Search the material for the string "will", then show every line where it turns up.

- Extracted entries
········
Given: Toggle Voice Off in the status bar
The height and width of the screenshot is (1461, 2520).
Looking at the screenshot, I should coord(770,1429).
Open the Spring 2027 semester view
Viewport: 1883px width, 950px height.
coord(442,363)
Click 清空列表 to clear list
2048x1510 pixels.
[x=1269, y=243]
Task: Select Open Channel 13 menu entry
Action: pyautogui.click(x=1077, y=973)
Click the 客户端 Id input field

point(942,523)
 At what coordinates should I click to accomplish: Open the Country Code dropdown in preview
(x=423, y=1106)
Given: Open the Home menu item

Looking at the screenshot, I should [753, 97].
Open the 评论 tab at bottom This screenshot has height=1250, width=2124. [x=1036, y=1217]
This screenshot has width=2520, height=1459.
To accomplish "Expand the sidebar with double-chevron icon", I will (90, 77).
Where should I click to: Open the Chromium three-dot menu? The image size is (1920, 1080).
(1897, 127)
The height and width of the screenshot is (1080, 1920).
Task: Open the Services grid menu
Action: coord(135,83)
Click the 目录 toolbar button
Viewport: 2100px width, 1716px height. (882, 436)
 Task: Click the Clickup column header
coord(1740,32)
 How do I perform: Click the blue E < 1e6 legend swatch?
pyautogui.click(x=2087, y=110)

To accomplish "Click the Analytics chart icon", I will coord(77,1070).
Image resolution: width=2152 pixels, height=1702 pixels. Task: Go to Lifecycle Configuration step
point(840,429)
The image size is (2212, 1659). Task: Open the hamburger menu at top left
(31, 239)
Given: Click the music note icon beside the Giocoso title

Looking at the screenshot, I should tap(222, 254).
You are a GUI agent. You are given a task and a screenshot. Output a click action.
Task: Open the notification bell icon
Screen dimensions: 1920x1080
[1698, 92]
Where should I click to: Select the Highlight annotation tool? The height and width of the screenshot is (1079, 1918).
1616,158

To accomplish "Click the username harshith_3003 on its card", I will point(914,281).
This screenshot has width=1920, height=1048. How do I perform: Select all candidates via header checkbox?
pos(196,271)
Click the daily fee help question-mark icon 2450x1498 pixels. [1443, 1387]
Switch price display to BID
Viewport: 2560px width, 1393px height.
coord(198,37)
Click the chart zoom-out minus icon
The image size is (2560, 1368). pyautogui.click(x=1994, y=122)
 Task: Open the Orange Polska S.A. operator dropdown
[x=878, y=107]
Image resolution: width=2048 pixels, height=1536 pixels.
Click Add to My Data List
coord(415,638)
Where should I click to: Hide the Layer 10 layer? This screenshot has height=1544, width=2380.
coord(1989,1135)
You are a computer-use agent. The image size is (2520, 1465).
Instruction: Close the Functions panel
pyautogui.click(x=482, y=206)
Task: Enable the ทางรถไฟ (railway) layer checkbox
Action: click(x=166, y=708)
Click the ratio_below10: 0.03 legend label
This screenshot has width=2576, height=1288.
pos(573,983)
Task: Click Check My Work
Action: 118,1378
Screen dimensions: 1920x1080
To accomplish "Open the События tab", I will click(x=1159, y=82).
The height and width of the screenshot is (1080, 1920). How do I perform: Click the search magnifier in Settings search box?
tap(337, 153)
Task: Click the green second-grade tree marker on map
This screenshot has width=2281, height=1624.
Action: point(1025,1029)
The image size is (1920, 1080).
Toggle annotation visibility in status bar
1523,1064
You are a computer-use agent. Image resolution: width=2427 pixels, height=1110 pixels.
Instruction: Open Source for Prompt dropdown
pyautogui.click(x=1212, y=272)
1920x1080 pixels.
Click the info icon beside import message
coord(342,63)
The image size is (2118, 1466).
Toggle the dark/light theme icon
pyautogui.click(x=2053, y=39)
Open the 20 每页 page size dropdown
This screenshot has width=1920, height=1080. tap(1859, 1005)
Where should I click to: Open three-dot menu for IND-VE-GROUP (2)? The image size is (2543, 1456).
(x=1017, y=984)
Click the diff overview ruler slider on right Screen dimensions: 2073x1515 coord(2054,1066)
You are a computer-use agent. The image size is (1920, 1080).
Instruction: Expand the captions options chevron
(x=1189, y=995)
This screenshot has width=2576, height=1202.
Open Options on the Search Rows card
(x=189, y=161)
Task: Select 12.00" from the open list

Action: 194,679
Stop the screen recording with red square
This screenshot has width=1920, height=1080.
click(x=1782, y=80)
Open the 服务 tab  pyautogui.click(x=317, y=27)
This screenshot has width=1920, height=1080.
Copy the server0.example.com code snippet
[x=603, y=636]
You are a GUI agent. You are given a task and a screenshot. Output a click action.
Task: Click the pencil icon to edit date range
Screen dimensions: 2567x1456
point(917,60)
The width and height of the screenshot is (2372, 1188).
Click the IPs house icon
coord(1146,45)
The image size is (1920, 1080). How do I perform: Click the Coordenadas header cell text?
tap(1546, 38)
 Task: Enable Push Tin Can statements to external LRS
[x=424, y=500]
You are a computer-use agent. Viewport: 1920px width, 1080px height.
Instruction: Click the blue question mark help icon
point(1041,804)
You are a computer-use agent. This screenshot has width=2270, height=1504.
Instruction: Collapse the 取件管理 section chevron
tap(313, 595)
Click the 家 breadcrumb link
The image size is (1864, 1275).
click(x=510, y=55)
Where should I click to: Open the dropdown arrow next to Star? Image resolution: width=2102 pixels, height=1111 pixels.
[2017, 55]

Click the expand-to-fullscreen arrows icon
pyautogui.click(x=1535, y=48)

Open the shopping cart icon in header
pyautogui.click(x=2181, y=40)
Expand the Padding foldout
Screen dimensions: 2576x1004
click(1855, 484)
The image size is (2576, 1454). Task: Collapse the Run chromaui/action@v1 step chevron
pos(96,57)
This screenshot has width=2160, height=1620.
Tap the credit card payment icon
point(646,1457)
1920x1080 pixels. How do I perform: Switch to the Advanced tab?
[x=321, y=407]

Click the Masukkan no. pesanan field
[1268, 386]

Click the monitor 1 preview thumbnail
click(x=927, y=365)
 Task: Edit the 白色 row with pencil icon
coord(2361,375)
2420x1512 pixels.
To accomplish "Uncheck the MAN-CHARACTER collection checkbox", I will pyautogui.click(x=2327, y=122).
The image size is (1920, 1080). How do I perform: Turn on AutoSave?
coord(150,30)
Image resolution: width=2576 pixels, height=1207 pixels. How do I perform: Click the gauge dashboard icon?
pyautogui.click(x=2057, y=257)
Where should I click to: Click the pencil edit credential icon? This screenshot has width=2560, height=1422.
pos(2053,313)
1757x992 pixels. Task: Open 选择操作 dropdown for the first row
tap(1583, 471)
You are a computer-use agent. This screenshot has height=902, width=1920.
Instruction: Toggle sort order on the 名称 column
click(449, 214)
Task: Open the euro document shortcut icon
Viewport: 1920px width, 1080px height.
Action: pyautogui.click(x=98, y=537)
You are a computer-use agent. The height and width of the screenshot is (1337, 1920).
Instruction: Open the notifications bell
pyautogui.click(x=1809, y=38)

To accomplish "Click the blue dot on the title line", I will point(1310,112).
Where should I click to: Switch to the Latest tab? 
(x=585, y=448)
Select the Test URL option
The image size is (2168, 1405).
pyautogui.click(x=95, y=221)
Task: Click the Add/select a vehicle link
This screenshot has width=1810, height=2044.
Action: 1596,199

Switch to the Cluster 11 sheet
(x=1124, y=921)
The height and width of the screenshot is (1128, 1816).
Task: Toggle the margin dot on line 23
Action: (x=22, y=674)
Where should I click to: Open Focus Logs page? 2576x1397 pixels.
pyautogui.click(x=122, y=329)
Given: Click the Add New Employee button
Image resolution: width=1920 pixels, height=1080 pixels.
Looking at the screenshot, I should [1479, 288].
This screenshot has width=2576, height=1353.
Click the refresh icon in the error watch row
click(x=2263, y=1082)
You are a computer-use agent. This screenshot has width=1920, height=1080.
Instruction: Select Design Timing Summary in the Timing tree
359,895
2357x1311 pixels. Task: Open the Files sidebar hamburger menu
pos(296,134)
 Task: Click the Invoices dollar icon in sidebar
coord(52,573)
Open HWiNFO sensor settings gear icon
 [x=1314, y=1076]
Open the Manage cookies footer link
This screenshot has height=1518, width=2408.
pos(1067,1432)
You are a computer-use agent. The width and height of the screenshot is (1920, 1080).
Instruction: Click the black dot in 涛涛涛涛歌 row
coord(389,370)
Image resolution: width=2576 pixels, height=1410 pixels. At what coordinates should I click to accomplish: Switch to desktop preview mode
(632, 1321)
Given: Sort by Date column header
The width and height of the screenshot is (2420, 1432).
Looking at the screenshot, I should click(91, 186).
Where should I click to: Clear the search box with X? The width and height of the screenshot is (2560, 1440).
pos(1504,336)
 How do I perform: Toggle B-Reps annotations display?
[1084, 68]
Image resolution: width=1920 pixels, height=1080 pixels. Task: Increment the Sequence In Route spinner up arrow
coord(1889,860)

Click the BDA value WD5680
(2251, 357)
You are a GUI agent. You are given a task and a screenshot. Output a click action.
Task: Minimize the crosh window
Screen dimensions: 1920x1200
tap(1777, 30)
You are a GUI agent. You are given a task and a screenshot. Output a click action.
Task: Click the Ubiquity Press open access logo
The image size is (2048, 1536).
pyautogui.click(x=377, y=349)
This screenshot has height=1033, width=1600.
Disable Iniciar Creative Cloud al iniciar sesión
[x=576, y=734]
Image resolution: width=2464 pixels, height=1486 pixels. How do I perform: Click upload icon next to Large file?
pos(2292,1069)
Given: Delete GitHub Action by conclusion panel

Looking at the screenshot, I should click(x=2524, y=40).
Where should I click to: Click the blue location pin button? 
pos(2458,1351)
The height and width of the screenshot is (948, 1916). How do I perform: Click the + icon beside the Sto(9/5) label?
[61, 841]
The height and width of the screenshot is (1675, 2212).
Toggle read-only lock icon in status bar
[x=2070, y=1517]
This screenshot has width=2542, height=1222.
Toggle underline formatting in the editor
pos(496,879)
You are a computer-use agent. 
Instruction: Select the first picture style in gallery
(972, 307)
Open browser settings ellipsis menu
········
- Exercise response
To accomplish "Expand the sidebar with double-chevron icon", I will (90, 77).
To accomplish "Click the Analytics chart icon", I will coord(77,1070).
To accomplish "Click the username harshith_3003 on its card", I will point(914,281).
To accomplish "Open the События tab", I will click(x=1159, y=82).
To accomplish "Uncheck the MAN-CHARACTER collection checkbox", I will pyautogui.click(x=2327, y=122).
To accomplish "Click the blue dot on the title line", I will point(1310,112).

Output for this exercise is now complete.